What are some of the key uses of making “immediately effective” “midnight rules”?
What appears somewhat different in the most recent round of “midnight rulemaking,” however, is the Trump administration’s multiple invocations of the “good cause” exemption under Section 553(d) of the Administrative Procedure Act to promulgate such rules with immediate effect.
For example, on December 23, 2020, EPA issued a rule overhauling cost-benefit procedures under the Clean Air Act (“CAA”). The EPA established “procedural requirements governing the preparation, development, presentation, and consideration of benefit-cost analyses (“BCA”), including risk assessments used in the BCA, for significant rulemaking conducted under the CAA.”2 Using section 301(a) of the CAA as the basis for authority to promulgate the rule — “to prescribe such regulations as are necessary to carry out [the EPA’s] functions” — the EPA also determined that “good cause” existed to make the final rule effective immediately; namely, that “the goals of the rule, ensuring transparency and consistency in BCAs for significant CAA rulemakings, are crucial for ensuring confidence in EPA decision-making.”3
A second example is even more recent.
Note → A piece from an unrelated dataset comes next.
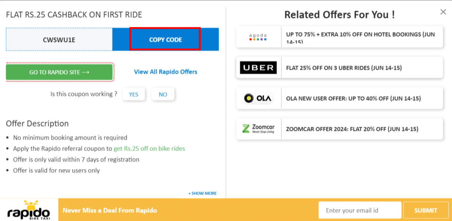Click GO TO RAPIDO SITE
This screenshot has width=452, height=221.
(59, 72)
On January 11, 2021, the EPA promulgated a final rule adopting greenhouse gas (“GHG”) emission standards and test procedures applicable to certain classes of engines used in airplanes.4 This time, the EPA used section 307(d) of the CAA to determine that the 30-day waiting period did not apply to this action.5 The EPA also provided an alternative basis for the immediate effective date, again drawing on the “good cause” exemption provided by Section 553(d)(3). The EPA explained that good cause existed because it was providing “regulatory certainty as soon as possible and no party w[ould] be harmed by an immediate effective date [because] . . . parties [would not need] to adjust their behavior prior to the effective date.”6
In addition to the EPA’s “pivotal science” rule (discussed below as to recent litigation), two other EPA “midnight rules” followed a similar vein. On December 18, 2020, and December 31, 2020, the EPA retained, without revision, the current national ambient air quality standards (“NAAQS”) for both particulate matter7 and ozone,8 respectively, and made those determinations immediately effective.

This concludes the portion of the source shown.